The proceeding is anything but a hoax. Trump is charged with inciting insurrection, which he most surely did in phone calls to Georgia officials seeking to rig election results there, and in the upheaval he orchestrated in Washington last week. Trump’s sheer lawlessness and malice is manifestly obvious. Even some Republicans plan to join the Democratic majority in the House and vote to impeach him.
“The President of the United States summoned this mob, assembled the mob and lit the flame of this attack. Everything that followed was his doing,” Rep. Liz Cheney, the third-ranking Republican in the House, wrote in a statement. “There has never been a greater betrayal by a President of the United States of his office and his oath to the Constitution.”

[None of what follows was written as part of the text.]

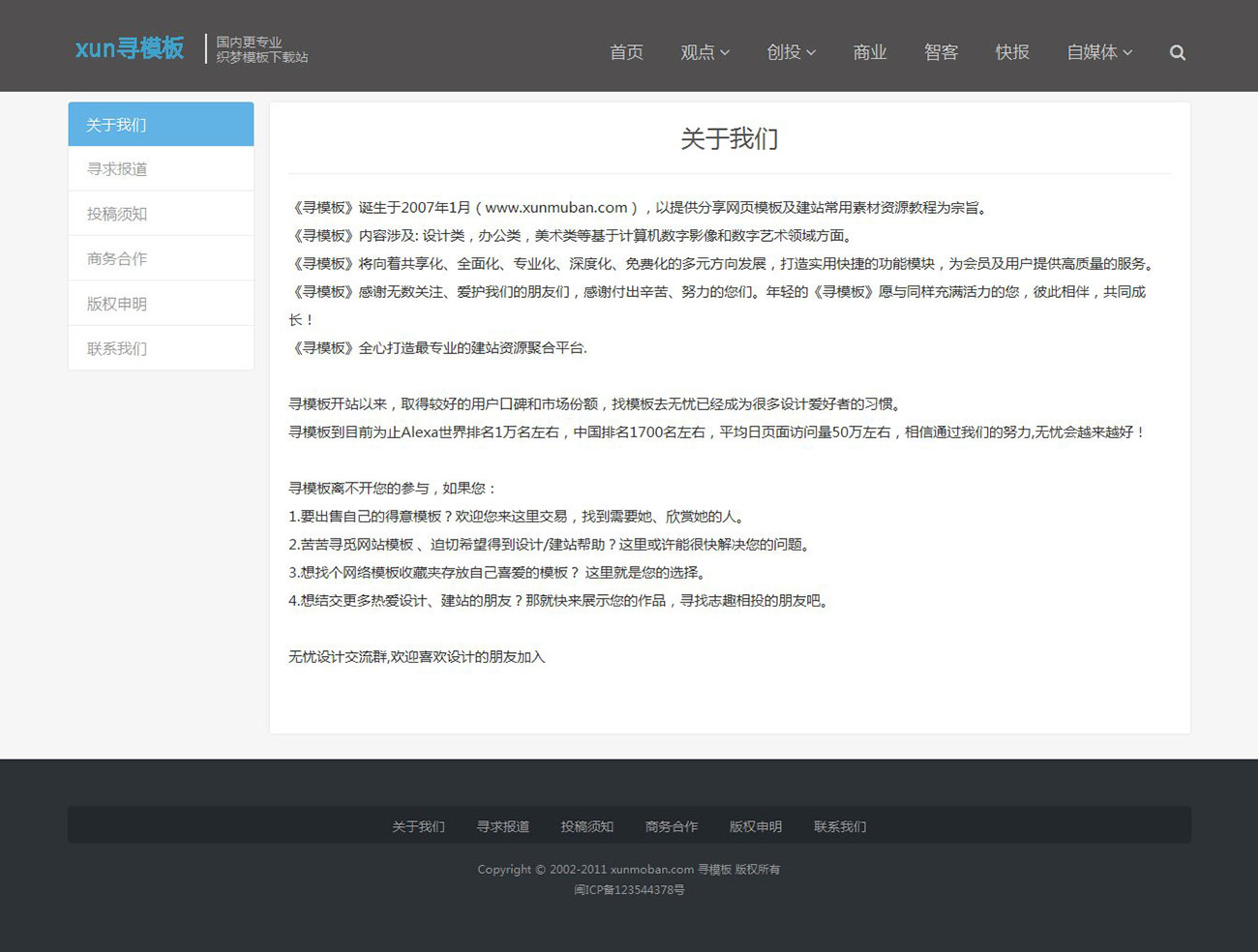Select 联系我们 in the left sidebar
Screen dimensions: 1258x952
(x=161, y=348)
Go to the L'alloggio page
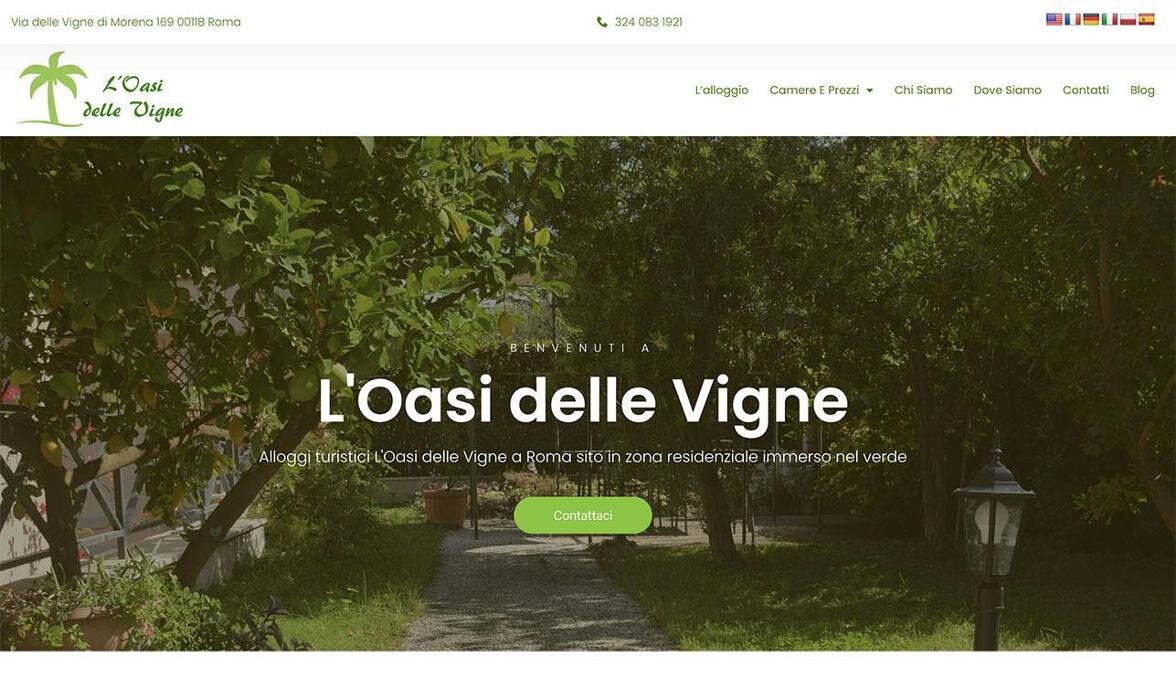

Three other Republicans, Reps. Adam Kinzinger, John Katko and Fred Upton, issued similar declarations. At least 20 other Republicans are expected to join them. A more seismic disclosure came from Senate Majority Leader Mitch McConnell, who, according to the New York Times, has told associates that Trump committed impeachable offenses. McConnell is said to be glad Democrats are impeaching the president because it will make it simpler to flush him out of the GOP.
The fact that a political purge may await him might be just as lost on Trump as the new record he will hold: The first U.S. president to be impeached twice. It only took 232 years, but he did it. He has also debased his office, unwound national security and a broader sense of community, sullied his country’s reputation overseas, undermined the U.S.’s standing as flagbearer for democracy and upended hundreds of millions of lives.

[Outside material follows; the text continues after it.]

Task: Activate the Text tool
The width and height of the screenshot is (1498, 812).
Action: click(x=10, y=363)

Some of those around Trump still say they’re perplexed about his unwillingness to concede defeat or acknowledge the fissures he opened that are now swallowing him. “He does not ever, ever, ever want to appear weak or that he might have been wrong,” his former chief of staff, John Kelly, said at an agriculture conference Tuesday. “His kind of manhood is at issue here. I don’t understand it, but I used to have to deal with it every day.”
Trump grew up in a household dominated by a father who believed the world was populated by just two groups: winners and losers. He has spent 74 years pretending he’s only a winner, and has had enough wealth and celebrity to insulate him from various catastrophes. And he’s repeatedly trampled people, institutions and the law along the way because he’s devoid of guilt or remorse, the sort of feelings that more emotionally and psychologically healthy people rely on to course-correct.
As Trump self-immolates, and possibly encounters setbacks he hasn’t experienced since the early 1990s when his businesses and personal life collapsed around him, he’s likely to sail forward with few regrets; but with plenty of plans for payback.
Timothy L. O’Brien is a senior columnist for Bloomberg Opinion.